Mirtes continua a dar o tom para orquestrar o texto: “É nos bares da vida que as gentes se embebedam de uns tais etílicos para sossegar a alma, acalentar o corpo, turvar as pernas, embriagar os olhos. E também se lambuzar de sabores nem sempre perfeitos, molhos suspeitos, carnes fartas, delícias exóticas, petiscos raros, brindes impróprios, excentricidades da casa. Ou buscar a saideira, onde tem homem que vira macaco e mulher que vira freira. Vale tudo para agasalhar o estômago frio, saciar as bocas ávidas, preencher o vazio do não sei o quê – matar outras fomes”.
A angústia de não saber se haverá futuro para o ser humano, de ter que viver cada dia como se não houvesse amanhã depois dessa pandemia que tomou conta do mundo, a levou para os versos do poeta francês Charles Baudelaire, Embriaguem-se, que diz: “É preciso estar sempre embriagado. Aí está: eis a única questão. Para não sentirem o fardo horrível do tempo que verga e inclina para a terra, é preciso que se embriaguem sem descanso. Com quê? Com vinho, poesia ou virtude, a esco- lher. Mas embriaguem-se. E se, porventura, nos degraus de um palácio, sobre a relva verde de um fosso, na solidão morna do quarto, a embriaguez diminuir ou desaparecer quando você acordar, pergunte ao vento, à vaga, à estrela, ao pássaro, ao relógio, a tudo que flui, a tudo que geme, a tudo que gira, a tudo que canta, a tudo que fala, pergunte que horas são; e o vento, a vaga, a estrela, o pássaro e o relógio responderão: 'É hora de embriagar-se!', para que não sejam escravos martirizados do tempo, embriaguem-se, embriaguem-se sem descanso, com vinho, poesia ou virtude, a escolher.”

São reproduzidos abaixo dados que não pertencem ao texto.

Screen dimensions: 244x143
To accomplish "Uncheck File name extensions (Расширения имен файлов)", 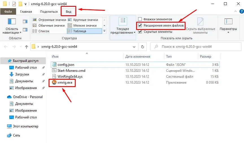I will [140, 25].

Os jovens daquela época já passaram dos 60 anos e se aproximam perigosamente dos 70, num tempo em que ser velho pode significar uma sentença de morte, em um arremedo de ditadura e de mentes diabólicas que querem derrubar as conquistas de gerações passadas.

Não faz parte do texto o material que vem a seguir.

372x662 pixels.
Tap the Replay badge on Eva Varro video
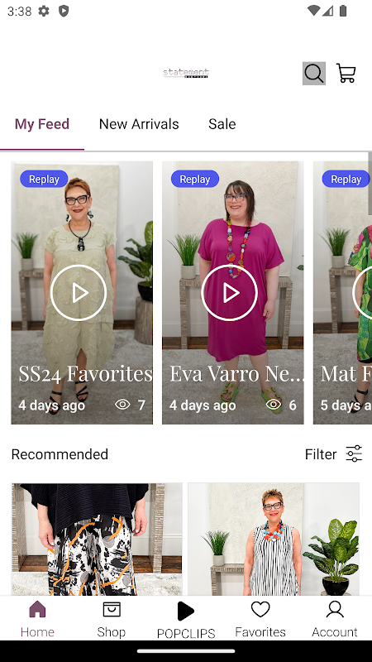point(195,179)
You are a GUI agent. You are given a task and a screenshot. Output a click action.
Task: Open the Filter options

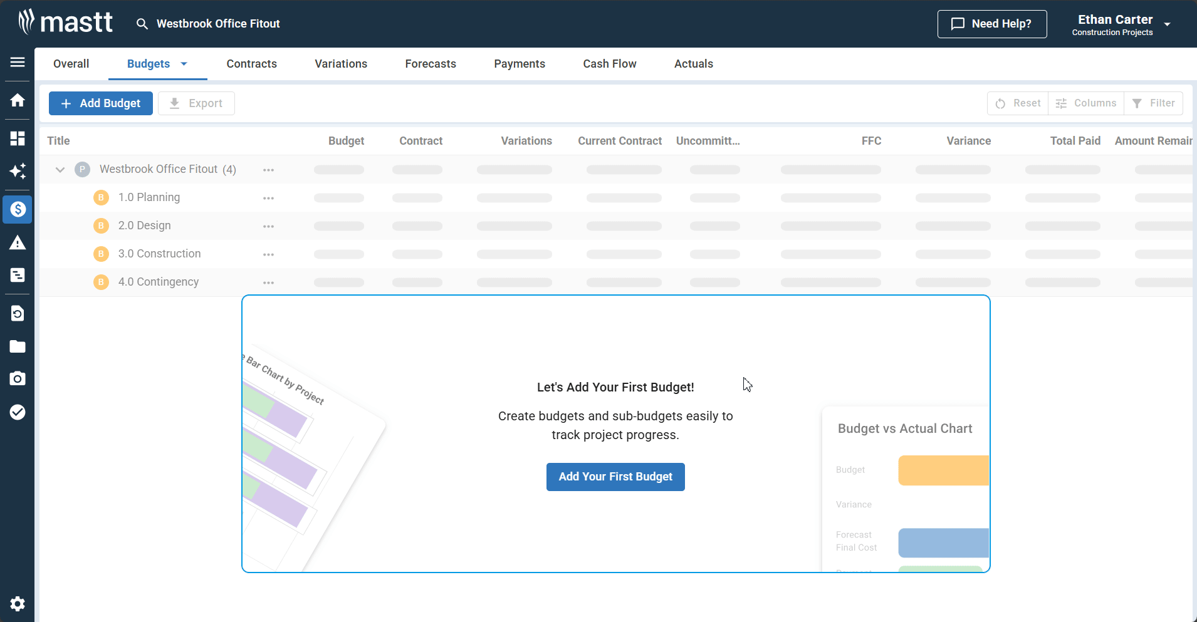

Para dizer também que ela pesquisou com vários amigos homens e todos disseram que estão bebendo mais, na solidão de cada um. Por falar em bar, bebida e música, é preciso lembrar sempre que Benjamim Abaliac, ex-sócio do Chorare, partiu em 2014 sem avisar, abrindo um buraco sem tamanho de saudade. Ainda bem que ele não está mais entre nós para assistir à agonia de um país chamado Brasil.

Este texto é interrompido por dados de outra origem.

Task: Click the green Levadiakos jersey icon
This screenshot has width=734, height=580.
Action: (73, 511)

Nem Moraes Moreira, que foi embora há pouco tempo, mas deixou de herança a música Acabou chorare, que deu nome ao bar e embalou toda uma geração. Partiu também, este ano, Aldir Blanc, “num rabo de foguete”. É com um trecho da letra de O bêbado e a equilibrista, que é quase um hino nacional contra a ditadura, que fecho este texto: “Chora/ A nossa Pátria mãe gentil/ Choram Marias e Clarisses/ No solo do Brasil”.